_SOURCE_
■ ■ ■ ■ ■ ■ ■

We were able to find answers to the questions we asked at the beginning. We detected the events/topics related to Russia that Czech news websites write about the most, we found out who are the most quoted and mentioned people and we discovered that there are differences between who is quoted in mainstream and anti-system media.

In order to get more detailed and precise results, following steps could be done:

● enlarge the dataset: find more relevant websites with large number of available articles and scrape more data;
● detect more topics and connect them with corresponding keywords: the ideal would be to categorize as many articles as possible;
● add indirect speech to the analysis of quotes;
● try to find relations between speakers and mentioned persons;
● explore more and interpret the results of sentiment analysis in Frida.

Our project allowed us to learn how to use many new tools and gain experience with the entire process of text analysis. Given the nature of the used data, it also helped to improve some features of Geneea’s tool Frida. Last but not least, a large and valuable dataset of news articles was obtained during this project. Since the dataset contains articles not only about Russia, it can be used for analysis of a different topic in the future.

■ ■ ■ ■ ■ ■ ■

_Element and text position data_

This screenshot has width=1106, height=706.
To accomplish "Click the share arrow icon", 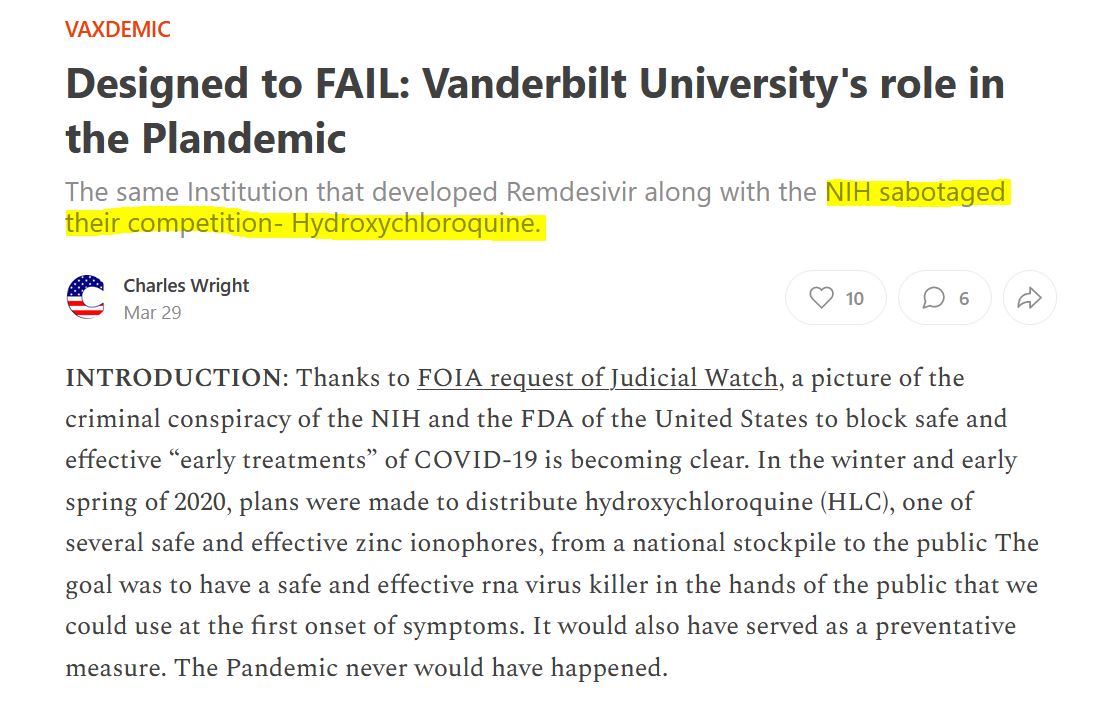I will coord(1029,298).
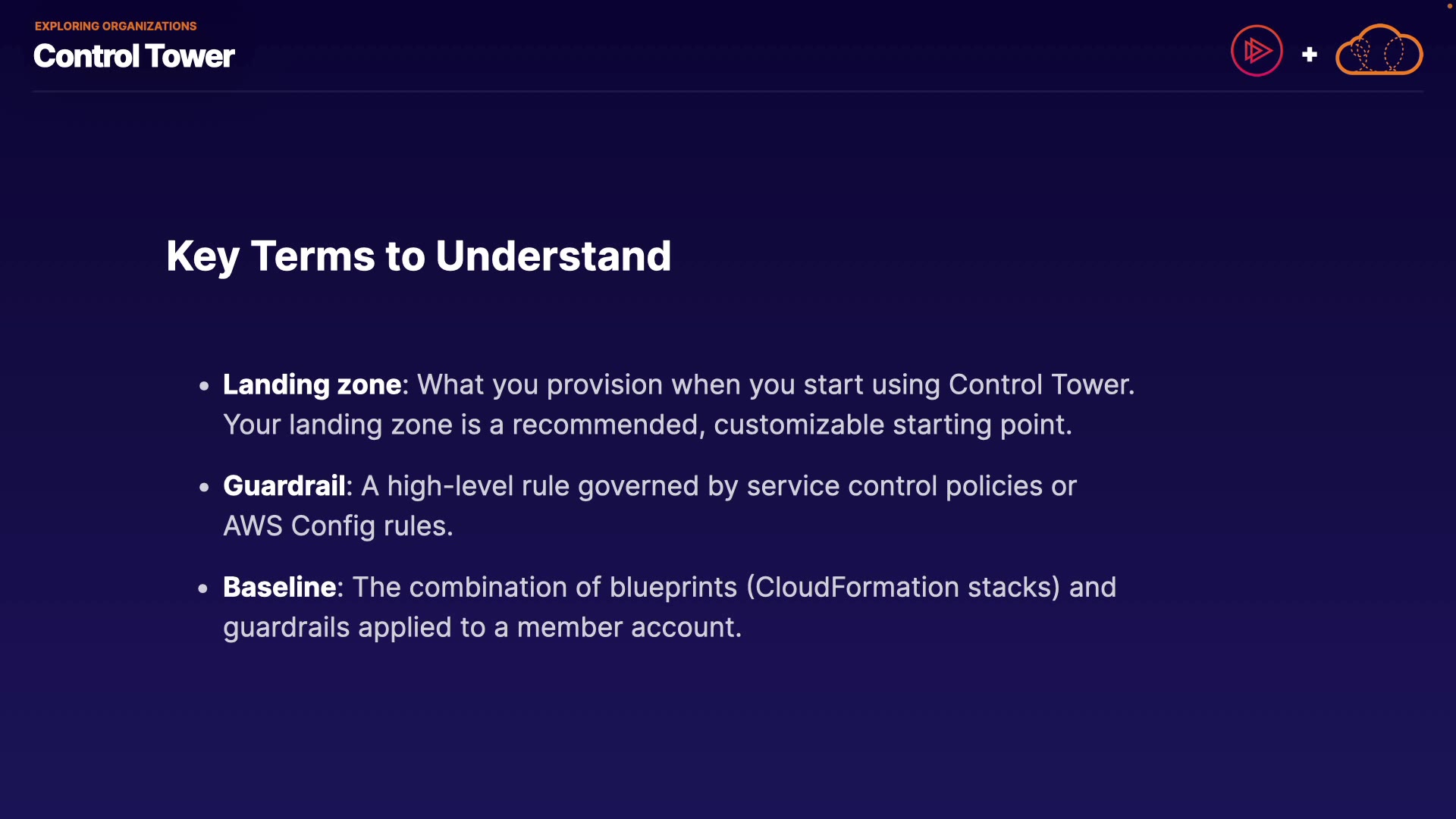Viewport: 1456px width, 819px height.
Task: Click the white plus sign between logos
Action: [x=1309, y=55]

■ ■ ■ ■ ■ ■ ■

_TASK INSTRUCTIONS_
1 – Answer these questions about the project conclusion on Czech news coverage of Russia:
(a) What kind of speech does it suggest adding to the analysis of quotes?
(b) Whose tool is Frida?
(c) Which two types of media showed differences in who is quoted?
2 – Proceed with the project conclusion on Czech news coverage of Russia, picking up after its final sentence.
The material isn't needed for anything here.

_ANSWERS FOR THE EXERCISE_
1 –
(a) Indirect speech.
(b) Geneea's.
(c) Mainstream and anti-system media.

2 –
Karolína Horká

With Eva we were both fully engaged in all the work during our project. With the help of Apify’s tutorials I wrote scripts used for scraping four websites (parlamentnilisty.cz, lidovky.cz, idnes.cz, cz.sputniknews.com). During the initial transformations of our data I used mainly SQL for cleaning the articles from “my” media — unifying the date format, trimming the texts and removing unnecessary data. In the following phase I was mainly focused on work with regular expressions, extraction of quotes from the articles and Python transformations of our data in general. During these transformations I learned how to use the Pandas library. After each text analysis in Frida I worked on selection and definition of topics, persons and keywords in our training file. When our data was ready for visualization I used Tableau to make different kinds of charts using groups, sets and calculated fields.

Eva Klímová

Both Karolína and I wanted to learn thoroughly all the tools and methods used in our project and we tried to split the work as equally as possible. We were in daily contact and shared all newly acquired skills with each other. I wrote scripts and defined settings in the Apify platform for scraping articles from four news websites (aeronet.cz, aktualne.cz, irozhlas.cz, novinky.cz). Then I used a series of Snowflake SQL transformations to clean and connect the obtained data (unify date format, split and trim texts, remove duplicates, joins). I used basic functions of the Pandas library and worked with regular expressions in Python to clean article texts. I also designed one of the two regex patterns matching quotes. I got familiar with Keboola that I used mainly for SQL transformations. I used the Frida platform to explore text analysis results and define parameters for further analyses (persons, custom entities and categories). I worked with Tableau to visualize the results of our work.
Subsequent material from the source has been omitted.